En esos primeros tiempos en Jupiter me hice mayor. En nuestra casita blanca de Beachcomber Drive tenía mi propia habitación y ya no compartía la cama con mi madre. En Francia no poseía casi nada, excepto la pelota de goma y el Citröen que Joy me regaló, y unos pocos juguetes de madera que me habían regalado de niño. Mi madre no disponía de mucho dinero, y casi todo lo empleaba en comida y ropa. Acostumbrado a tener poco, me asombró ver la cantidad de objetos de lujo que tenían en Estados Unidos. No habían sufrido por la guerra como nosotros, no conocían el racionamiento. Disponían de todos los huevos y el azúcar que necesitaban, y los escaparates de la Calle Mayor estaban a reventar: comida, juguetes, artículos para el hogar…; pasear por allí era un regalo para la vista. Coyote no tardó en comprarme cosas, y pronto tuve la habitación llena de coches de juguete, trenes eléctricos, una bonita colcha azul y roja, una mesa de estudio provista de papel, útiles de escritorio y mi propia caja de pinturas. Por las noches no echaba de menos a mi madre, porque disfrutaba de mi nueva independencia, y mis pesadillas se quedaron abandonadas en el muelle de Burdeos, con mi vieja piel. También abandoné a Pistou sin ni siquiera decirle adiós.

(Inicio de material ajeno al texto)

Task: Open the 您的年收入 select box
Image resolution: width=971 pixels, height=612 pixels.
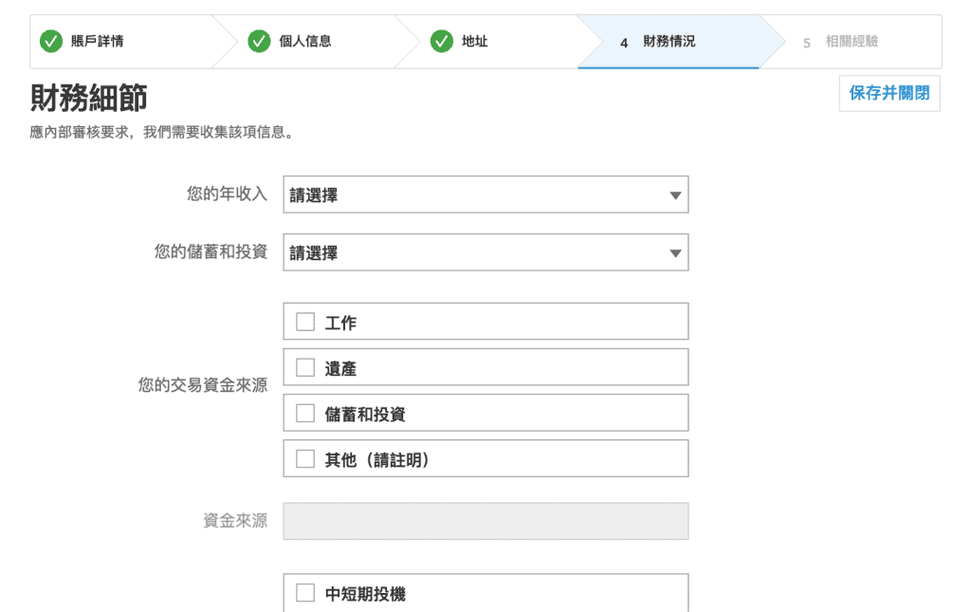Action: (486, 195)
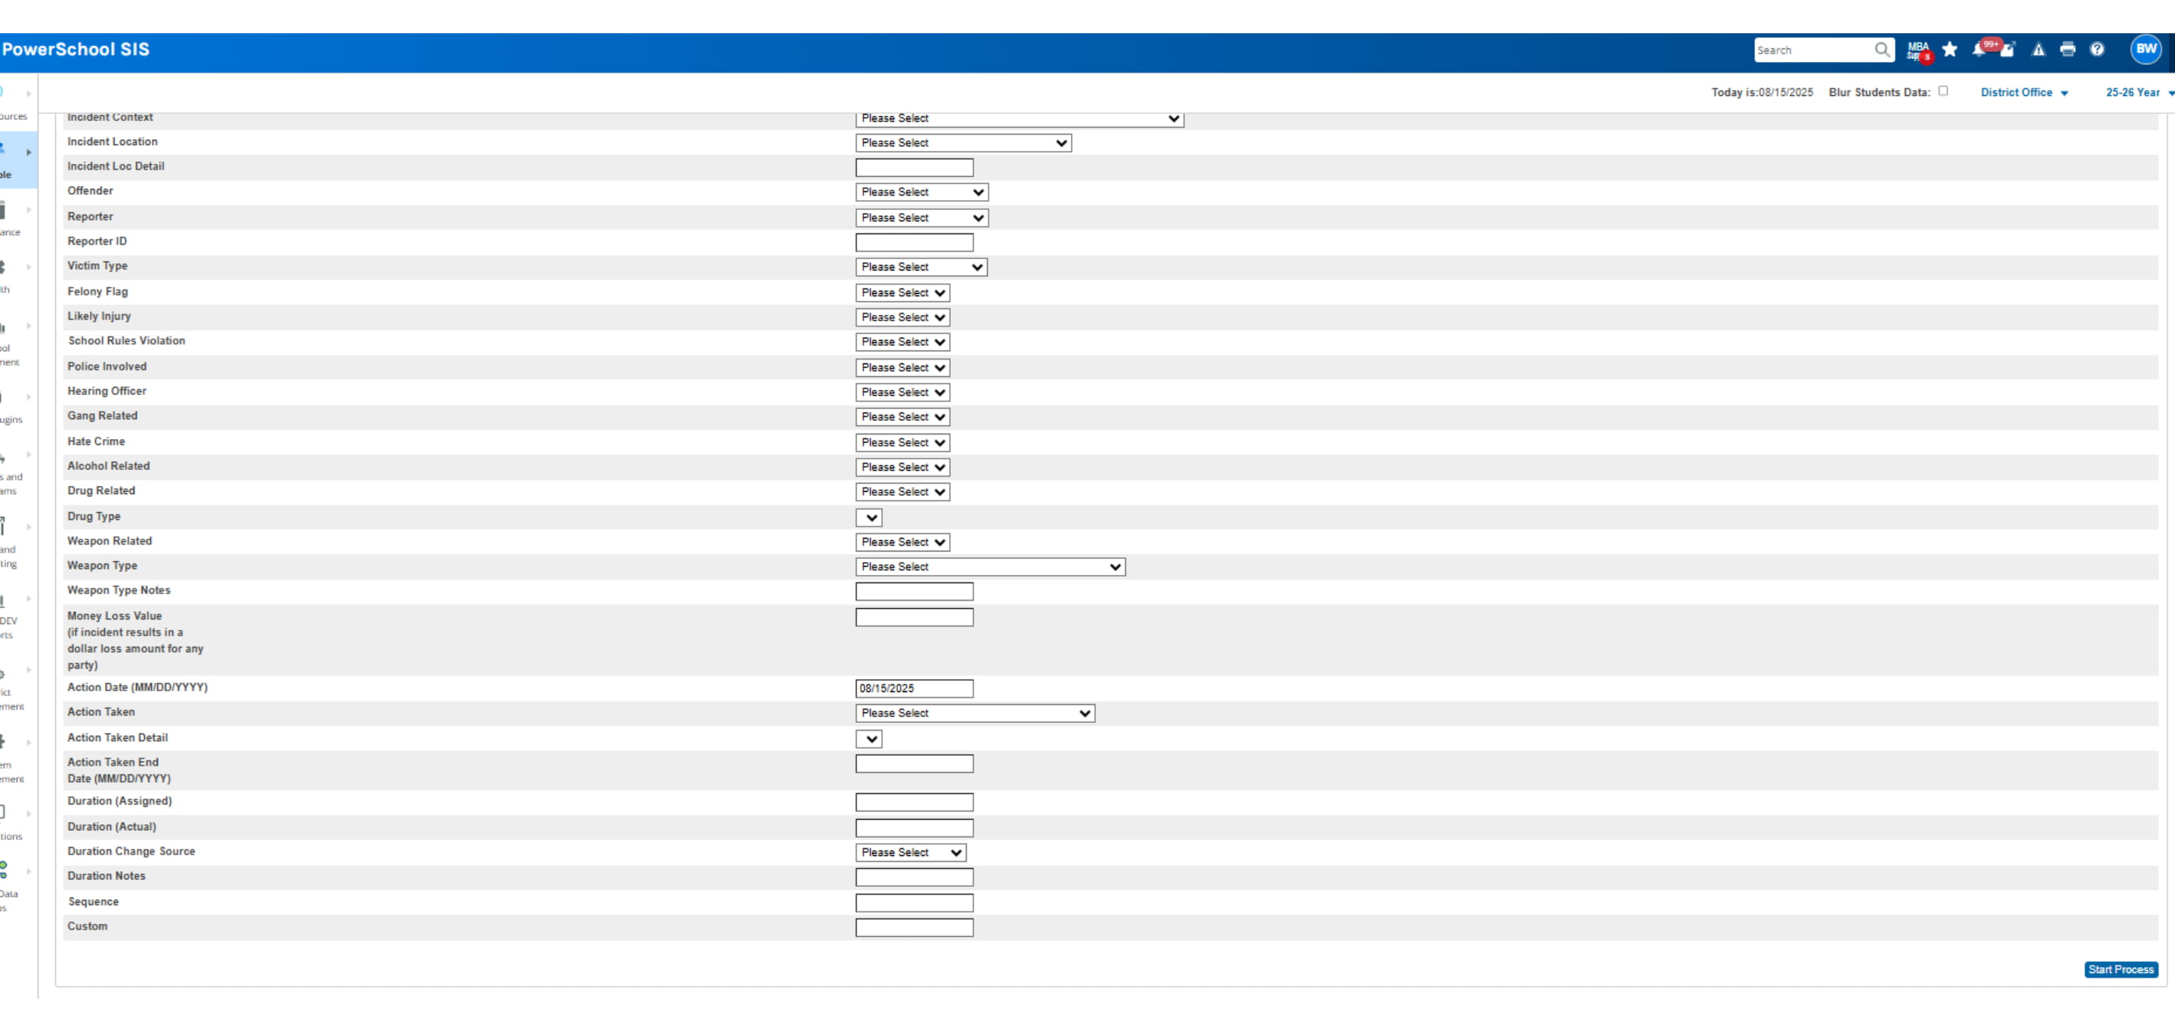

Aunque no éramos ricos, Coyote mimaba a mi madre como si le sobrara el dinero. El día en que huimos del château y nos embarcamos rumbo a Estados Unidos en el Phoenix oí cómo comentaban entre risas que Coyote no había pagado la cuenta del hotel. Se morían de risa al imaginar la furia de Madame Duval. Mi madre sentía pena por los otros, que sufrirían por nuestra ausencia, pero Coyote se limitó a carcajearse y a sacar anillos de humo por la boca. En el barco no viajábamos en primera clase, estaba muy por encima de nuestras posibilidades, y nuestra casa en Beachcomber Drive era sencilla, pero Coyote no tenía límite a la hora de comprarle a mi madre vestidos, guantes y medias de seda.

– Quiero que mi chica sea la más elegante de Jupiter -decía. Y desde luego que lo era.

En Francia mi madre se lavaba el pelo en casa y se lo secaba enérgicamente con una toalla, pero ahora iba cada semana al salón Priscilla's para lavarse y peinarse. Priscilla Rubie era una mujer de baja estatura, pelo colorín, siempre envuelta en una nube rosada de perfume y sueños, y hablaba como una cotorra, de manera que uno tenía que elegir el momento preciso en que tomaba aliento para intervenir y hablar con gran seguridad y precisión. Era como decidirse a cruzar una calle con mucho tráfico. Cuando mi madre tenía la cabeza llena de rulos debajo del secador, Margaret, la guapa esteticista, le pintaba las uñas. Ahora mi madre bajaba por la Calle Mayor moviendo las caderas más que nunca y admirando su reflejo en los escaparates. Estaba siempre sonriente y con una expresión de amor y gratitud.

Nunca había visto a mi madre tan feliz, y su felicidad resultaba contagiosa. Por más que yo había recuperado la voz, seguía siendo un espía, y muy bueno. Nunca me libré totalmente de esa costumbre. Sentía curiosidad por la gente, me intrigaba la diferencia entre cómo se comportaban en mi presencia, y cómo lo hacían después, cuando pensaban que me había ido. Mi madre y Coyote eran un ejemplo perfecto. En mi presencia apenas se tocaban. Cantaban acompañados por la guitarra, bromeaban y se reían, y se besaban muy raramente, pero cuando yo los espiaba desde detrás de la puerta, mirando entre las grietas, o escuchaba al otro lado de la pared, se mostraban mucho más táctiles. Los veía bailar en el salón al son de una música tranquila que salía del gramófono y besarse en el pasillo. Un día vi cómo Coyote deslizaba la mano bajo la blusa de mi madre, y me apresuré a regresar asustado a mi habitación. En momentos así, mi madre parecía más una niña que una mujer. Reía y se despeinaba el pelo, lo miraba con picardía con ojos entrecerrados y le mordisqueaba el lóbulo de la oreja. Bromeaban y se reían como niños de las cosas más tontas, y tenían su propio lenguaje, incomprensible para mí.